Sammon began receiving calls to play with many Chicago artists, including Phil Guy. He performed and toured with Guy and other blues musicians for years, while also performing headlining gigs, including a tour in Latvia. The turning point of his career came when he played with Guy at the original Checkerboard Lounge during the weekend of the Chicago Blues Festival.

After five years with Otis Rush, in which he played on Rush's 2003 DVD, Live Part One, and on Martin Scorsese Presents the Blues: A Musical Journey (which won Grammy Awards for Best Historical Album and Best Album Notes) - Godfathers and Sons, Sammon was contacted by Phil Guy: "It was late night and I was home when the phone rang. I didn't know the number so I ignored it. My brother Mike convinced me to answer saying that 'that could be THE call!' It was Phil Guy saying that I had the Buddy gig and, by the way, Y'all leave Thursday. I'll be forever grateful to Phil and to my bro for that!"

Sammon performed worldwide with Buddy Guy and as an opening act with his own ensemble, the Marty Sammon Band. He contributed to Guy's sixth Grammy Award–winning album, Living Proof.
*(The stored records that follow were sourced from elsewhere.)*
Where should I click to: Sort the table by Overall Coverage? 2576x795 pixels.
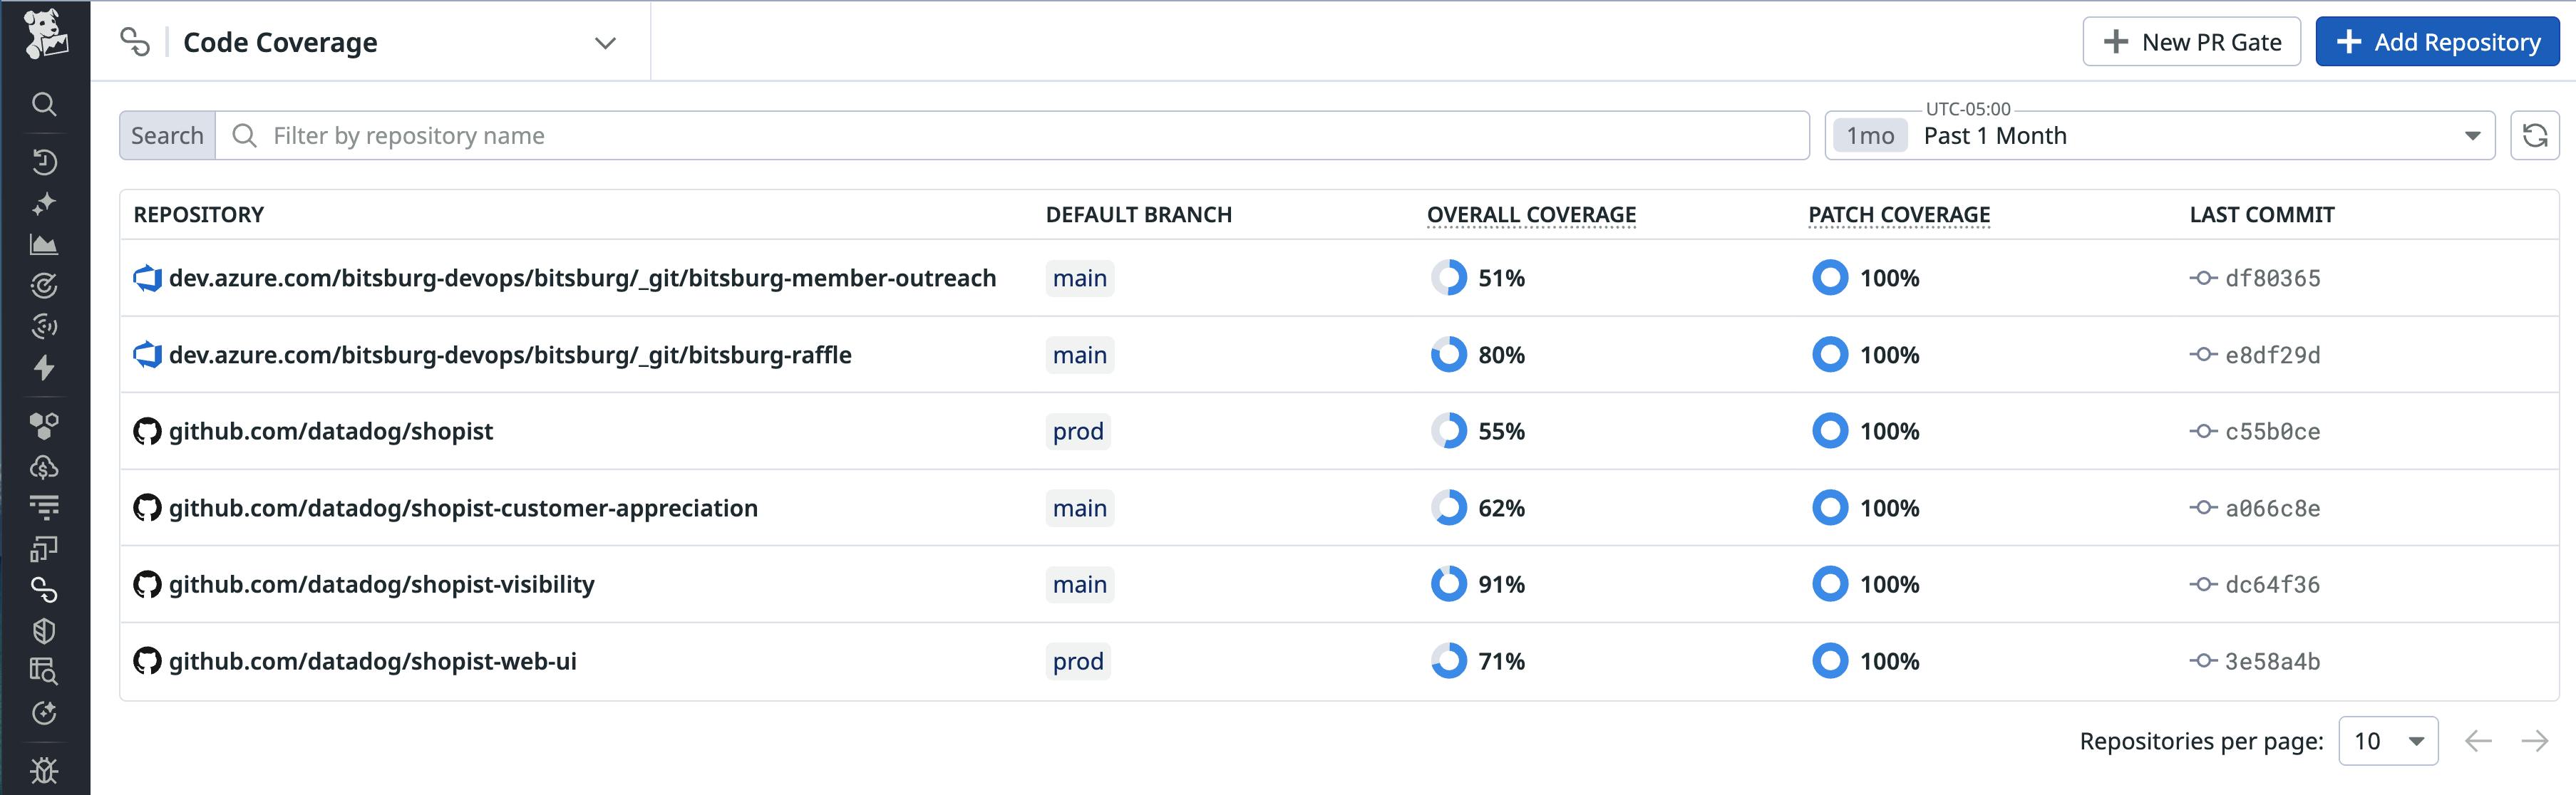click(1530, 214)
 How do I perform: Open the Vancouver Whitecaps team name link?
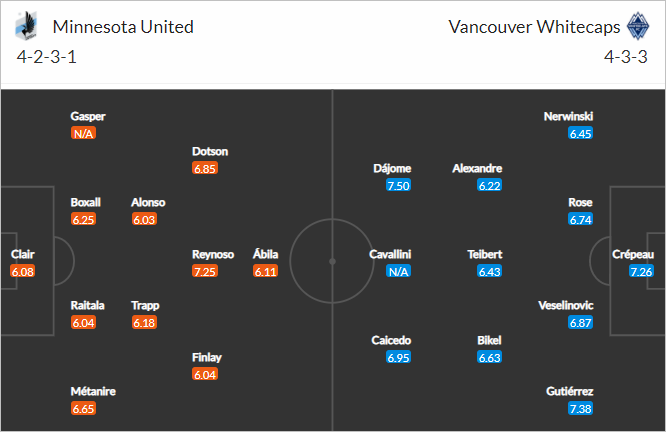(534, 27)
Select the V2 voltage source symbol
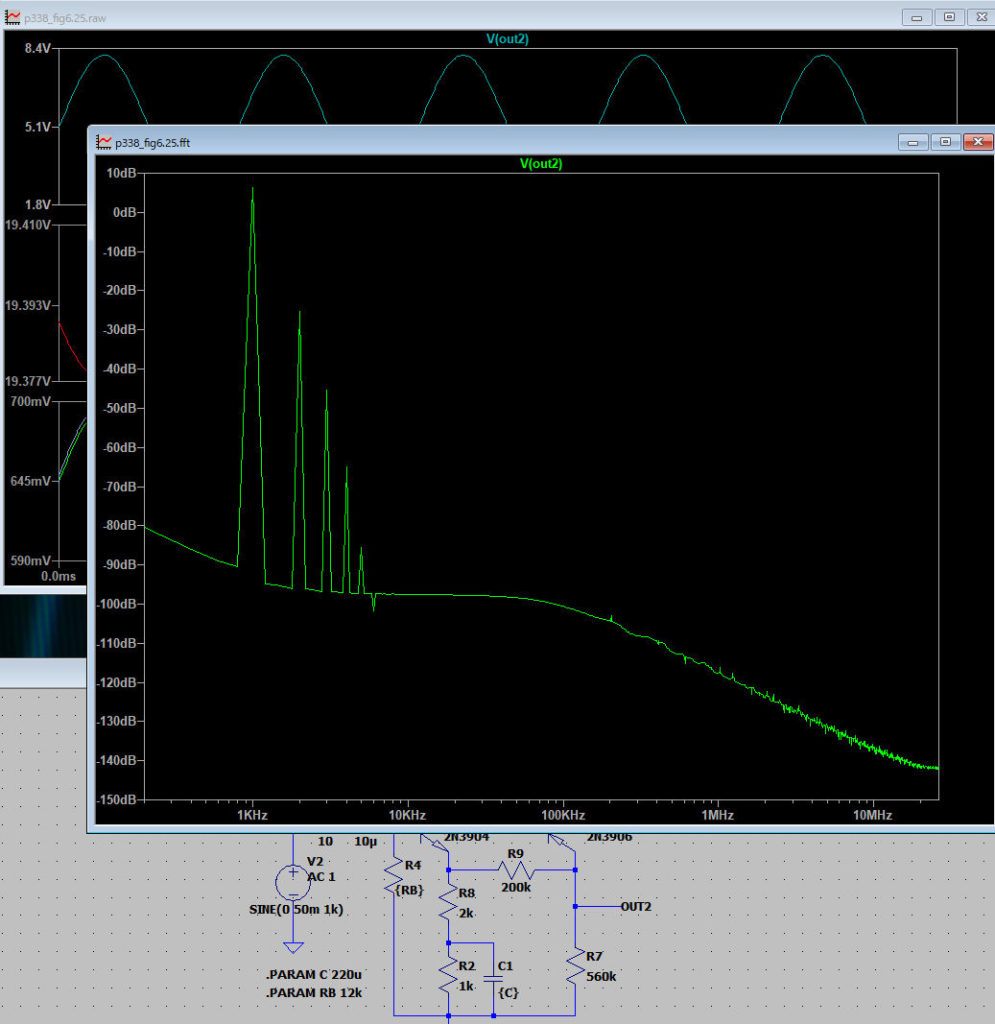The width and height of the screenshot is (995, 1024). click(292, 881)
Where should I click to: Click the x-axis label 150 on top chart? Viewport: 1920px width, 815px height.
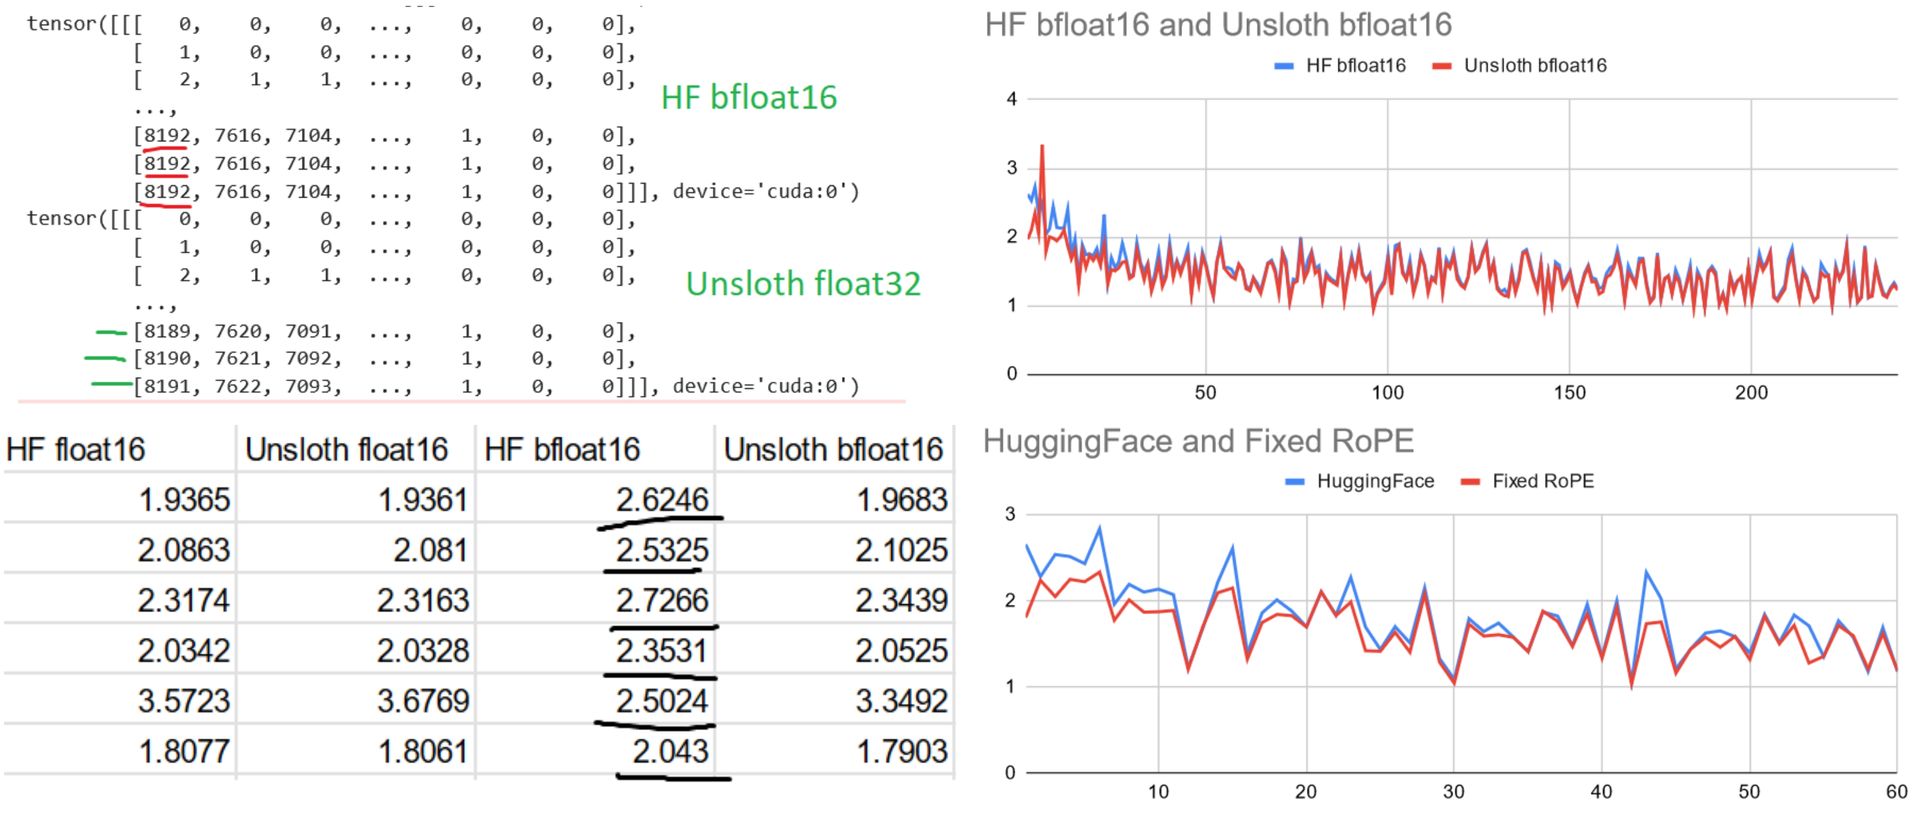point(1569,393)
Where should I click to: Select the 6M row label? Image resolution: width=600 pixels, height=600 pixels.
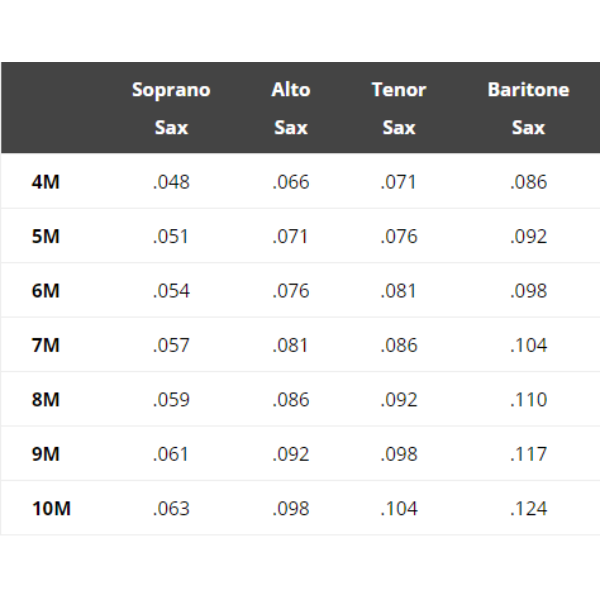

He also recorded releases under his own name and performed at schools and universities to promote the blues and music career development education.

In September 2015, Sammon made an uncredited appearance on the television program Bizarre Foods with Andrew Zimmern, in the episode "Delicious Destinations—Milwaukee".

On October 14, 2015, Sammon performed with Buddy Guy and Tom Hambridge at the White House for "A Celebration of American Creativity: In Performance at the White House", commemorating the 50th anniversary of the National Endowment for the Humanities.

Sammon's influences included Peter Sliwka, Dr. John, Scott Joplin, Professor Longhair, Keith Jarrett, Chick Corea, Otis Spann, Pinetop Perkins, Ray Charles, Eubie Blake, Fats Waller, Stevie Wonder, Donny Hathaway, Curtis Mayfield, and Bruce Hornsby.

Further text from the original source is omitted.